### Quoted passage
════════════════════
Help with the Separation of Variables and Integration

[silento]

Homework Statement

Hello! This is a combination of physics and calculus. I have a non constant drag force I’m trying to integrate in relation to velocity and position. I’ve started it, however I’m getting stuck on the separating and integrating. I’ve tired moving equations over to different sides however it’s just not working. I’m trying to get v to the right side and dx and m to the left. Everything besides the position (x) are known constants

Relevant Equations

See pic below.

 

[silento]

Tried a few approaches but all became very complex and couldn’t seperate the dx from dv

 

[mathhabibi]

solve for dv/dx and integrate with respect to x.

 

[silento]

solve for dv/dx and integrate with respect to x.
════════════════════
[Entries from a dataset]

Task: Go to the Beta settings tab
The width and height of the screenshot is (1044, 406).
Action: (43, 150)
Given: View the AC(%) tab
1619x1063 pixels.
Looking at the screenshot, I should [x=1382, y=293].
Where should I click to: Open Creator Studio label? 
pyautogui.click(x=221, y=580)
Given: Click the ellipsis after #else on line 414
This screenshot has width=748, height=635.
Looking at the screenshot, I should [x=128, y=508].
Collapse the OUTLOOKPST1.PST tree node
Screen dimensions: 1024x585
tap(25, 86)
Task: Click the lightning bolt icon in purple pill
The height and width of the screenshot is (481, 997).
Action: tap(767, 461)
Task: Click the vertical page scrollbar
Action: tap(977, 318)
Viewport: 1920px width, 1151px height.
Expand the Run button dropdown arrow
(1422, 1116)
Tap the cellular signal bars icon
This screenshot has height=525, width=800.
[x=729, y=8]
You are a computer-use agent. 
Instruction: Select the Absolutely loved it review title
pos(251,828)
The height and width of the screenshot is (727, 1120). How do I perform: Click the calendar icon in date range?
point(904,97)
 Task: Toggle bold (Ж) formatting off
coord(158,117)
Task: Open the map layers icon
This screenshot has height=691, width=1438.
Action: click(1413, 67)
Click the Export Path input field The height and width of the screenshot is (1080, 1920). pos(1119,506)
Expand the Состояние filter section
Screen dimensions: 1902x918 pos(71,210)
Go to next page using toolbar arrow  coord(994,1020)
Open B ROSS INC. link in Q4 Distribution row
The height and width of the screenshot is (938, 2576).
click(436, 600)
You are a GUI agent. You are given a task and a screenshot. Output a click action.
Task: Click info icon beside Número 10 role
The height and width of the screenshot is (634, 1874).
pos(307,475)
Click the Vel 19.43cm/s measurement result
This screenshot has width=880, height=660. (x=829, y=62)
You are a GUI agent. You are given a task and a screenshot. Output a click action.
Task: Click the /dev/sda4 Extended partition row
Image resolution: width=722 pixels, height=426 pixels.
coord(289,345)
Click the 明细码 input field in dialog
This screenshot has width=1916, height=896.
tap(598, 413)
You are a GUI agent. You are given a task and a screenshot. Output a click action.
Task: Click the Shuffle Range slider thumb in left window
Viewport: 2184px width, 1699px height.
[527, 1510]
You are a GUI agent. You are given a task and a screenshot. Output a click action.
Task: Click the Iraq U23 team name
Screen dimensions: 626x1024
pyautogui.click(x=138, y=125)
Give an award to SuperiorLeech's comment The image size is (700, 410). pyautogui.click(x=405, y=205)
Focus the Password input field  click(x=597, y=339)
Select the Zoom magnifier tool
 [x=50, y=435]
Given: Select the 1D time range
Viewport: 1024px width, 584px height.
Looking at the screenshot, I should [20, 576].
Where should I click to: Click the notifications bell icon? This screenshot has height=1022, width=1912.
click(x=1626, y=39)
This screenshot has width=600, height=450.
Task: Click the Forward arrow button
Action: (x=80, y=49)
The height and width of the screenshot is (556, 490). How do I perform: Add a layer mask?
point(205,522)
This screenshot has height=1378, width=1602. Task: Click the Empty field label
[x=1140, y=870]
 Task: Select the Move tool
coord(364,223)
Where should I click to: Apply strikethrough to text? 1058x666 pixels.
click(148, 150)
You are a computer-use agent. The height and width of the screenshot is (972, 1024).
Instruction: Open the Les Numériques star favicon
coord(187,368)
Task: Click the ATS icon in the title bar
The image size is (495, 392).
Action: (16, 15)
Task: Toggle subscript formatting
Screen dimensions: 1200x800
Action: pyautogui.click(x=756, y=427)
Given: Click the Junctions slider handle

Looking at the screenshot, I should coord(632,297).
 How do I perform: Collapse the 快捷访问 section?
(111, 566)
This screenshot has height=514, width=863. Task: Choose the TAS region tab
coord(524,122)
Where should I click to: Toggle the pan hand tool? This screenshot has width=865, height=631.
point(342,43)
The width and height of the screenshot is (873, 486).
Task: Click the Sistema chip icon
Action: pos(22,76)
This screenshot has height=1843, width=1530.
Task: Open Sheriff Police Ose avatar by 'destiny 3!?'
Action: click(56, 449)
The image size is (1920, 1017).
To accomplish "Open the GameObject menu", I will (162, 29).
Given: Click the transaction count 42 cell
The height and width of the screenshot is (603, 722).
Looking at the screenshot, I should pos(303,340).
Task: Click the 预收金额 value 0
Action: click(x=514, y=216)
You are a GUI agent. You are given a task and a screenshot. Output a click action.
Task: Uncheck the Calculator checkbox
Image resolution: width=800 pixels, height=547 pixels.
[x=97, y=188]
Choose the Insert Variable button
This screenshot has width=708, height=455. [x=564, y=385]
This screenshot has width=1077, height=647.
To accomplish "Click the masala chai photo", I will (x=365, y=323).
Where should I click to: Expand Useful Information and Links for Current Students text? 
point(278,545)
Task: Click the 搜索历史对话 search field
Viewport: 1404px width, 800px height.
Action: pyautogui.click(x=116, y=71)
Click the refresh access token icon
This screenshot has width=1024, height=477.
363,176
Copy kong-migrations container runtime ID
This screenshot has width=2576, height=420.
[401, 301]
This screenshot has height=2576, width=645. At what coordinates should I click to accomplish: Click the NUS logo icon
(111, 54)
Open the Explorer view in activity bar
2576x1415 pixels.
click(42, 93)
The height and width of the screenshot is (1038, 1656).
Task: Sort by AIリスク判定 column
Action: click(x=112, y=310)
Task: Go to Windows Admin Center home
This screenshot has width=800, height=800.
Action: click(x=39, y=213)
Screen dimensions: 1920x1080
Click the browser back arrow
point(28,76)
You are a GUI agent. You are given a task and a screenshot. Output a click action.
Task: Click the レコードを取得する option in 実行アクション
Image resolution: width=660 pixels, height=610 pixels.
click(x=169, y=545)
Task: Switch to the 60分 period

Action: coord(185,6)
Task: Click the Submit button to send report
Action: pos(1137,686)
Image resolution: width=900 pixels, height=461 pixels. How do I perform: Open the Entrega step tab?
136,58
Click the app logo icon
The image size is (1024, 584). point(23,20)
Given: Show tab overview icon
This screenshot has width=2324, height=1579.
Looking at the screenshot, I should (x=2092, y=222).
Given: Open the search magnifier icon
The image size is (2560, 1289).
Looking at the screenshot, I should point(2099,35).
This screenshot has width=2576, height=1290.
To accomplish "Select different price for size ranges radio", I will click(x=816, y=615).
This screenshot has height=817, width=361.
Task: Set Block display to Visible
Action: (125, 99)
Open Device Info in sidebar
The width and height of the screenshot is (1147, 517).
════════════════════
### Instruction
Answer these questions about the separation of variables thread above.
1. Which variable is the original poster trying to get to the right side?
2. Besides the position (x), what does the first post say about everything else?
3. What does mathhabibi say to solve for before integrating with respect to x?

### Solution for this problem
1. v
2. Everything else is a known constant.
3. dv/dx